In his address, Meyerhof presented a powerful video interview featuring Joseph Alexander, a centenarian who endured the horrors of 12 concentration camps. The atmosphere in the Burbank City Council chamber was one of profound silence, punctuated only by Alexander’s vivid descriptions. The audience was captivated by the haunting images of the boxcars used to transport Jews to concentration camps, as Alexander recounted his experiences within them.
“It’s important for people to see the boxcars, to understand that 30 to 40 people were jammed in each one, for days without food or water,” Alexander said. “I saw people beaten to death, being electrocuted. But I never gave up. I never stopped believing in God.
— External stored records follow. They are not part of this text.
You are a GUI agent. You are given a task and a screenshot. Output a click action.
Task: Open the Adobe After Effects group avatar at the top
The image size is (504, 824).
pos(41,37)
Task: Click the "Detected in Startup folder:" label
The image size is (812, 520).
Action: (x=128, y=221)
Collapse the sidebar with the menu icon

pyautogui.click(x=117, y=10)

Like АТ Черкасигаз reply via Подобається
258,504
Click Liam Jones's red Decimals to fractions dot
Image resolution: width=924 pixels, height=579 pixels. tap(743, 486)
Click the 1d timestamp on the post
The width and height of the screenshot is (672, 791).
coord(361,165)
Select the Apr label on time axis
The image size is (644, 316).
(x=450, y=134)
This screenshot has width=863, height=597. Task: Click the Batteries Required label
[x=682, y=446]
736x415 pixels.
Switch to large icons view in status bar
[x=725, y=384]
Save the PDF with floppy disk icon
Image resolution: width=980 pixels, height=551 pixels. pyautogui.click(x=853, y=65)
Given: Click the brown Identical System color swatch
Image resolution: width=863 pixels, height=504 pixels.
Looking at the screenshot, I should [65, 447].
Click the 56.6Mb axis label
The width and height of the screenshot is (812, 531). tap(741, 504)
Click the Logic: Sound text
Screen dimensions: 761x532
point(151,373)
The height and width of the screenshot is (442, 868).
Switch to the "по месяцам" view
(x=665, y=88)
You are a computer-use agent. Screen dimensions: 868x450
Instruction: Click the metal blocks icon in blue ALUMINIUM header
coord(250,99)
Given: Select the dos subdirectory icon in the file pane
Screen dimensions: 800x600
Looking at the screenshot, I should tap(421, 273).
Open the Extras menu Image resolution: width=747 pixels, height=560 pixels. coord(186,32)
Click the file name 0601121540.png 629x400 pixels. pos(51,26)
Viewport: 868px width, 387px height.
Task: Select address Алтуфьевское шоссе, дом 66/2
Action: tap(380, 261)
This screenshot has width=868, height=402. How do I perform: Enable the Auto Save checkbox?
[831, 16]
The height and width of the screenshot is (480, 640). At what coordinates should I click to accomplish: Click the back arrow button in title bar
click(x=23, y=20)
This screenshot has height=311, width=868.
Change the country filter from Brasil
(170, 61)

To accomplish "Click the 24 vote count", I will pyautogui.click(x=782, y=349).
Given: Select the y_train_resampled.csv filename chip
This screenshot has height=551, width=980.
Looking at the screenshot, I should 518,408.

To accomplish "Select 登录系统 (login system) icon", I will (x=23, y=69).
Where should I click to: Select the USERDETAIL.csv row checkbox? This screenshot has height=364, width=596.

Today may be a bad day but I hope tomorrow will be a better day.”
“We know how [these atrocities] started—they started slowly but kept going on and on. We have to stop this from the beginning by educating young people to prevent another holocaust,” Alexander continued.
“This country is on the edge of either continuing as democracy or continuing as dictatorship,” Meyerhof said. He noted that even if young people cannot vote, they can still use their voices to prevent racism, bigotry and anti-Semitism.
Meyerhof also shared the story of his grandfather, Otto Meyerhof, a distinguished scientist who won the Nobel Prize in Physiology or Medicine in 1922 alongside A.V. Hill for their research on muscle contraction. Despite this remarkable achievement, Otto Meyerhof was not immune to the rising tide of anti-Semitism in Germany. He and his family were forced to leave for Paris in 1938 as the situation for Jews worsened. However, the Nazi invasion of France in 1940 compelled him to flee once more, ultimately finding refuge in the United States. There, he continued his academic pursuits as a professor at the University of Pennsylvania. (Watch a video of Meyerhof’s father, Walter, discussing Otto Meyerhof’s dramatic escape from Vichy France with Varian Fry, an American journalist who ran a rescue network.)
“We need to make sure we remember what happened and talk about it with clear eyes and a clear understanding of history,” said Councilmember Konstantine Anthony.
For individuals seeking a deeper understanding of the Holocaust, two key resources in Los Angeles offer invaluable insights: the Holocaust Museum Los Angeles and the Museum of Tolerance. Both institutions provide a wealth of information and exhibits that delve into the historical events of the Holocaust, offering visitors a poignant and educational experience. These museums not only chronicle the tragic events and stories of survivors but also serve as powerful reminders of the importance of tolerance and the dangers of unchecked hatred in society.